ABSTRACT

Truman Streckfus Persons was born on 30 September 1924 in New Orleans. His parents, Lillie Mae and Archulus ‘Arch’ Persons, divorced when he was six and his mother sent him to Monroeville, Alabama, where he was raised by her relatives. Eventually, in 1933, he moved to New York to live with his mother and her new husband Joseph Capote. In 1935 his stepfather renamed him Truman García Capote. An undistinguished student despite a supposed IQ of 215, Capote left school aged 17 and began working as a copyboy for the New Yorker magazine. He left the magazine under a cloud in 1944 and devoted the rest of his life to writing. Capote’s first published work was a short story entitled ‘Miriam’ for Mademoiselle fashion magazine in 1942. It won an O’Henry Award for Best First-Published Story.

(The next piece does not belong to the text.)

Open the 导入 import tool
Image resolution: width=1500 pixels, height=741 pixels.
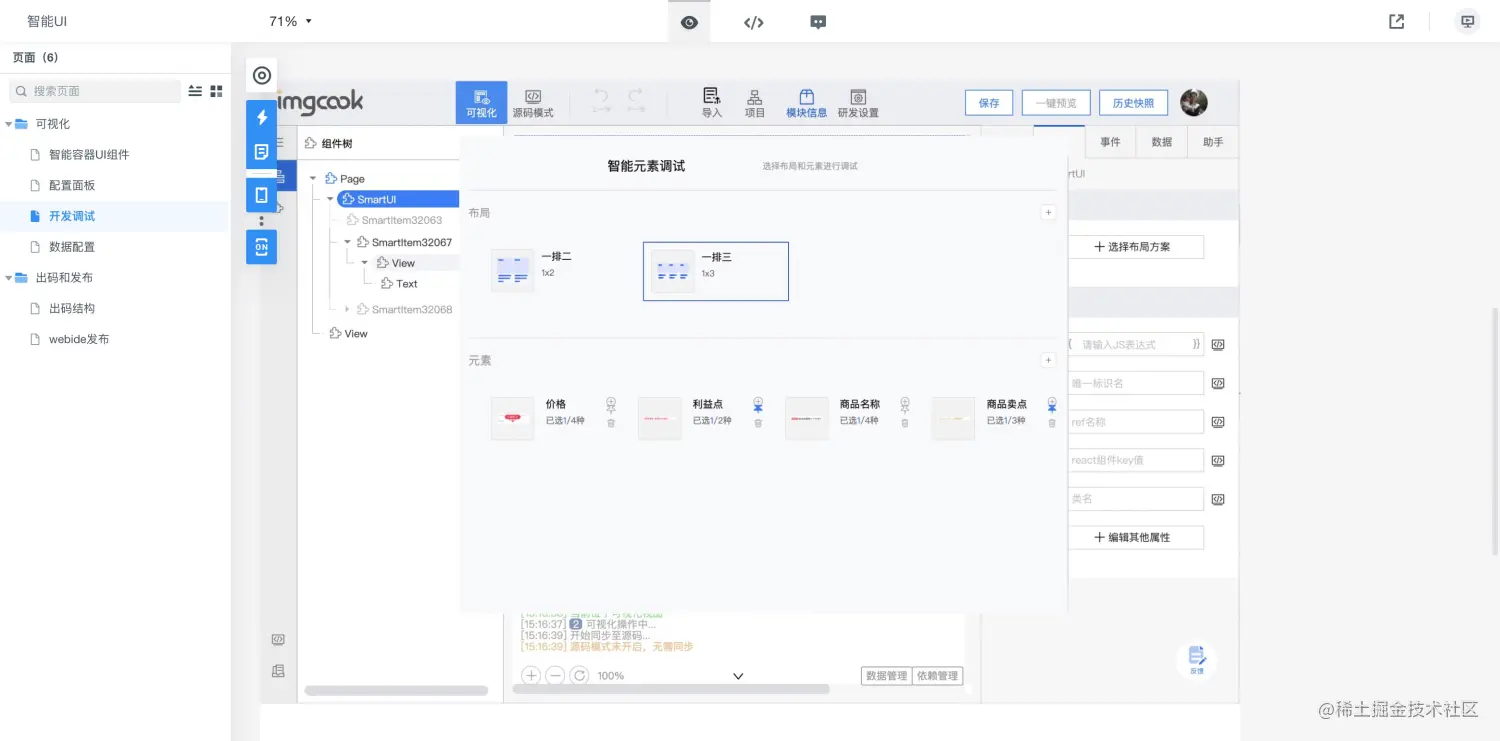pos(711,101)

His first novel, Other Voices, Other Rooms, was published in 1948 to great acclaim – staying on the New York Times’s bestseller list for nine weeks. The Grass Harp (1951) and Breakfast at Tiffany’s (1958) were followed by his most famous book, In Cold Blood. This ‘non-fiction’ novel was serialized in the New Yorker in 1965 and became the publishing sensation of 1966. Capote also produced two collections of short stories, some travel writing and a collection of reportage, Music for Chameleons (1980), which included ‘Handcarved Coffins: A Nonfiction Account of an American Crime’, first published in Andy Warhol’s Interview magazine. Apart from the unfinished Answered Prayers, however, he wrote no more fiction. He died in Los Angeles of liver disease and ‘drug intoxication’ in August 1984, one month short of his sixtieth birthday. Hollywood’s treatment of In Cold Blood, the movie Capote, starring Philip Seymour Hoffman, appeared in 2005 to critical acclaim.